In December 1943, a structure, known as Building 20, was erected on the main campus of the Massachusetts Institute of Technology. This structure was built in the midst of World War II as a temporary space constructed in a hurried war effort to house the MIT Radiation Lab. Though Building 20 was to be demolished at war’s end, it stood until 1998.
In its 55 years, Building 20 was home to an incredibly diverse range of labs, clubs, programs and departments, whose members partook in a vast array of study. Groups studied adhesives, philosophy, ice, linguistics, plastic, and music, to name a few. The building housed the MIT Press as well as the university’s ROTC program and its Solar Electric Vehicle Team. Even the Tech Model Railroad Club, which has been credited with creating the hacker culture that exists today, was located in Building 20. By the time the building was razed in 1998, it had housed more than 20 percent of the physicists in the United States and had seen nine Nobel Prize winners walk through its doors. In 55 years, Building 20 had produced such monumental research that it was known as the Magical Incubator.
The catalyst for all of this innovation? Design. The occupants of Building 20 attributed the “magic” of the space to the mixing of diverse people and ideas. This mixing was made possible by the flexibility of the building’s design. The design of Building 20 as a temporary space had left it without the usual layout of immutable walls that disconnected people from one another. Instead, it provided a frame within which its occupants were able to repurpose its interior to fit their needs and in many cases this meant removing doors and walls. Over time, the space became one in which researchers from many disciplines were regularly bumping into each other, having conversations and seeing works in progress as they walked through the hallways. The design of the building led to a constant, organic, free-flowing brainstorming session, where the environment hovered in the glorious existence between order and chaos.
Design matters because it has consequences. It guides our behavior in powerful but passive ways. It doesn’t actively tell us what to do, but influences our choices by the physical arrangement of infrastructure. Because of design’s passive nature, it is easy to forget the important role it plays in our daily lives and the patterned effects it has on our communities. It can either support or inhibit interaction which affects our relationship with strangers and our trust of those around us.

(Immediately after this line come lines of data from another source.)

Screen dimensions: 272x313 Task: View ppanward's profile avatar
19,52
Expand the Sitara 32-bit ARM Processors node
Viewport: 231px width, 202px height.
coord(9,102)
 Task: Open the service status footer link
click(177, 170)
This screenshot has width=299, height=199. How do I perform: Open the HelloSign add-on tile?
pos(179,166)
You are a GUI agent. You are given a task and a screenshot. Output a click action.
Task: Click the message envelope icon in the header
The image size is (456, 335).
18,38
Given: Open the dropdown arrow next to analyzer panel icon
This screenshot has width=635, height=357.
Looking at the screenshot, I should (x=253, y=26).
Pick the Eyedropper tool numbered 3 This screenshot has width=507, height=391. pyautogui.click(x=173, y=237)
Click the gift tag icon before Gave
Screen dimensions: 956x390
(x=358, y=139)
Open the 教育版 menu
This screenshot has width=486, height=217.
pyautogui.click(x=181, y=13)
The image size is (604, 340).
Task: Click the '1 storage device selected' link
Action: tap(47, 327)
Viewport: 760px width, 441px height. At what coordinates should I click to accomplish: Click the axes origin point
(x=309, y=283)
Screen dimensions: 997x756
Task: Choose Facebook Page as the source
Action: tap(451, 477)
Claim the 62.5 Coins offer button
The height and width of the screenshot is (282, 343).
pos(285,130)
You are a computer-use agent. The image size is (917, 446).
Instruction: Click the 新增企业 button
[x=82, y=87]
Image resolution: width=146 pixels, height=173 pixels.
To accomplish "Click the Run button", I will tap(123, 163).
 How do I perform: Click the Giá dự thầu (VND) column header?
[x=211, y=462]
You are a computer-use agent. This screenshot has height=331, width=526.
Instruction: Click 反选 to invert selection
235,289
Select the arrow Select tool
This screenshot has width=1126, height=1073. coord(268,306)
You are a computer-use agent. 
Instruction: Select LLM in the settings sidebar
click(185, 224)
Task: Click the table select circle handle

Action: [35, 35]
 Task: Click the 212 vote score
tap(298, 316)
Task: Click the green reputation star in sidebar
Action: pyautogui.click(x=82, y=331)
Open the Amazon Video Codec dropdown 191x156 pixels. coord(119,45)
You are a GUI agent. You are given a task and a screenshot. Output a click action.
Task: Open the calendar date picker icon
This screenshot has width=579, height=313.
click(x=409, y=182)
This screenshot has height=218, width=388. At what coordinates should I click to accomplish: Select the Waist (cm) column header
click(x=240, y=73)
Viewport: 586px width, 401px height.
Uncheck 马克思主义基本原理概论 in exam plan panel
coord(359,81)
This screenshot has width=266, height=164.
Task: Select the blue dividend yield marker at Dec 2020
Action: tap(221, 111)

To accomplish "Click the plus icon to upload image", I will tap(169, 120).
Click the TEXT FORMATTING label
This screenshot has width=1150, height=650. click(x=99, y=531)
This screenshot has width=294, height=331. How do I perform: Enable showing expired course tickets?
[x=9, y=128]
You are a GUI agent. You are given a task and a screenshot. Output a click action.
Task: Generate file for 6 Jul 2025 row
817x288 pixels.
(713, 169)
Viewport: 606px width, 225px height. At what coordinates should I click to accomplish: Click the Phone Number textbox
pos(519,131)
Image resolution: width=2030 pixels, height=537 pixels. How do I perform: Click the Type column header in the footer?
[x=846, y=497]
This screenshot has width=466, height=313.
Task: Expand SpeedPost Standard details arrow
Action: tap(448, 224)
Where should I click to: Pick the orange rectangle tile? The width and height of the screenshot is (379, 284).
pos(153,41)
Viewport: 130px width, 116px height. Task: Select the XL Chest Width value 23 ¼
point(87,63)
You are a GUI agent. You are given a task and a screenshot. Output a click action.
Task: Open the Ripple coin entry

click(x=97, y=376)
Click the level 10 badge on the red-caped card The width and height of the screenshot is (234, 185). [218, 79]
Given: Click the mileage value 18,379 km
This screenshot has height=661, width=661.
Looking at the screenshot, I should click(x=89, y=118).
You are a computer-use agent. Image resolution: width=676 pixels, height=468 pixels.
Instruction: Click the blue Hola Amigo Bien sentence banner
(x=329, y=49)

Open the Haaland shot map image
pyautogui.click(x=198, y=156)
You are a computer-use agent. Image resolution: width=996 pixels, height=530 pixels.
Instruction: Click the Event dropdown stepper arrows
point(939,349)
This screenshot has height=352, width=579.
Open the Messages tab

We have all seen design that works against us, but we don’t always recognize it. We can walk past a park that has been shut down by the city without ever wondering how it could have been designed differently, to deter the behavior that led to its closure. We often fail to realize that its very presence has now turned into a constant reminder that people around here cannot be trusted, and that message is reflected in the way residents treat one another and the suspicion they carry on their shoulders as they move through their neighborhood.
Walter Hood is a professor of Landscape Architecture & Environmental Planning and Urban Design at UC Berkeley. He emphasizes the importance of understanding the history of a space before designing for it, and using the existing matter and culture to create a framework that supports emergent outcomes, in whatever form they take. Emergent outcomes from Building 20 included Nobel Prize winning ideas and hacker culture. But meeting a best friend or finding some solitude are emergent outcomes just as powerful.
At a recent event at the Goethe-Institut in Washington, DC, Steve Coleman, Executive Director of Washington Parks and People, spoke about the emergent outcomes that have taken place in Meridian Hill Park, since he and a few friends started a neighborhood crime patrol in the area in 1990. What was once home to many of the murders and much of the drug use in DC, is now a thriving “Building 20,” with diversity bumping into itself daily, and people of all stripes adapting the space for their own activities and needs. Coleman said that transforming a space is about giving people the freedom to reassert their lives in it. There is no telling what outcomes will emerge if we are given more freedom to assert our lives in the spaces we occupy, and designing a space with that in mind in an essential part of the process.